▶ _Excerpt_:
START
# Are all Pytagorean triples unique?

By that I mean is there one and only one positive, non-zero whole number pair of x and y, x < y solving the equation x^2 + y^2 = z^2 ?

The reason I wonder is to see what the maximum number of points (x,y) where x and y are natural numbers there can be on a circle with center at the origin. So far the highest is 12 with the smallest such circle having radius 5. And if there are no pairs of pytagorean triples with the same hypotenuse then 12 appears to be the max.

I’ve read your second paragraph several times and cannot understand what you mean, but for your first paragraph there are an infinite number of unique Pythagoran triples.

Dammit! I meant to include “for each z”.

I can’t understand the second paragraph either, but the first appears to be asking if for any integer Z, are there multiple pairs of integers x and y such that x2 + y2 = z2? i.e. If z = 150, maybe either x = 120 and y = 80 would work but also the squares of x = 110 and y = 90 would also add up to the square of 150. (Although this is quite obviously not the case.)

To clarify the last part. A circle with center at the origin and radius one goes through the points (0, 1), (1, 0), (0, -1) and (-1, 0). One with radius sqrt(2) goes through (1, 1) and the three other versions in the four other quadrants. Continuing we get:
Sqrt(5) – (1, 2) and (2, 1) times four quadrants
Sqrt(8) – (2, 2) times four quadrants
____3 – (0, 3) times four
Sqrt(10) – (1, 3) times four
and so on, up to
____5 – (0, 5), (3, 4) and 4, 3) times four quadrants.

And as far as I can tell that’s it, unless there are pytagorean-friends with the same z.

Certainly not, if I understand you correctly.

One counterexample will demonstrate this. the Pythagorean triple

7, 24, 25

is one of those cases where the long leg and the hypoteneuse differ by one.

But the triple

15, 20, 25

also has a hypoteneuse of 25.

Yet 7 and 24 aren’t multiples of 15 and 20 (the 15, 20, 25 is clearly a 5 X multiple of the basic and familiar Pythagorean triple 3, 4, 5). in fact, since 24 and 25 differ by only one, that tiple is obviously not a multiple of anything.
There are LOTS of such triples with the same hypoteneuse, but with shorter legs that are not at all similar. I can generate plenty of them using simple formulas for the triples.

I don’t believe there is such a maximum.

Suppose on the contrary that the maximum number of natural number points on an origin-centered circle is N. You can generate N+1 rational points on the unit circle by finding the intersections with the unit circle of lines through (-1,0) with different rational slopes. (That the rational numbers are dense helps with this construction.) Once you have these N+1 points, take the least common denominator, D, of the coordinates thereby obtained, and dilate the unit circle by factor D. Then you have N+1 points with integer coordinates on an origin-centered circle (of possibly very large radius).
END
▶ _Source excerpt_:
START
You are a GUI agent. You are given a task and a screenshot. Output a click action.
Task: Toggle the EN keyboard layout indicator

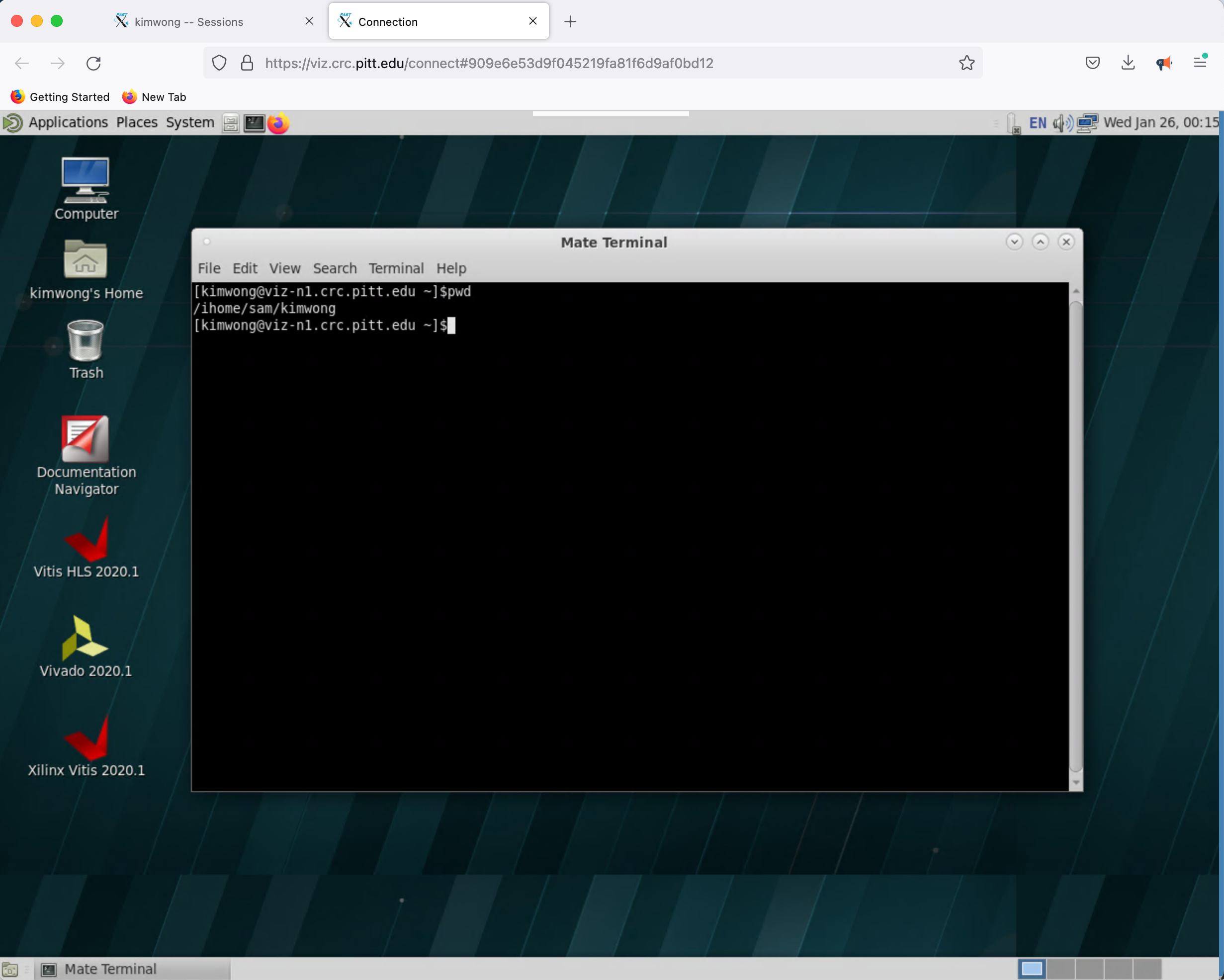tap(1037, 123)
END
▶ _Exercise aim_:
In the forum thread on Pythagorean triples, which triple is given as also having a hypotenuse of 25, alongside 7, 24, 25? The listing is separate from the forum thread on Pythagorean triples.

▶ _Correct result_:
15, 20, 25